Evaluate it with realistic repository tasks. Test planning, code edits, test execution, code review, subagent use, MCP tools, plugin hooks, model switching, local-model behavior, desktop and IDE clients, and managed configuration. Confirm that permissions behave as expected for file edits, bash commands, external directories, web access, MCP tools, and project-specific agents.
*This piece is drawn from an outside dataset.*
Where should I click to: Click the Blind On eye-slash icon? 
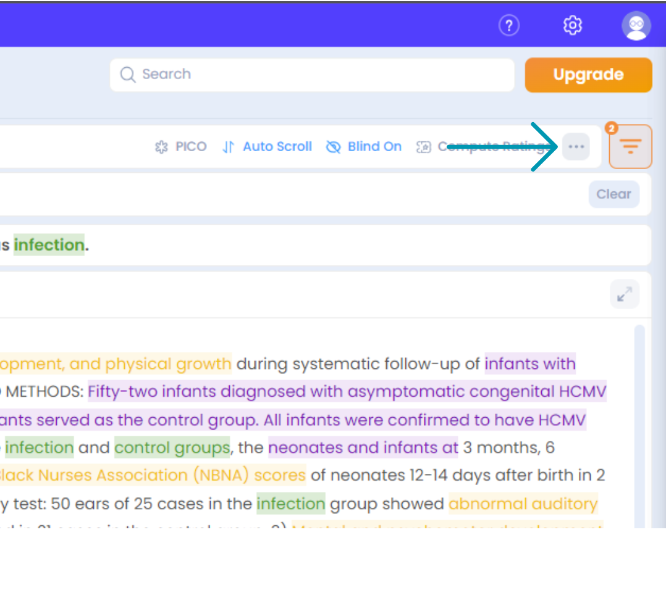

Do not standardize it until security and governance are explicit. Define default permission profiles, provider allowlists, approved MCP servers, plugin review process, token storage rules, logging/audit approach, managed config policy, and guidance for sensitive repositories. Move from Assess to Trial once OpenCode’s execution model, permissions, extension surface, and release cadence are proven in a controlled pilot.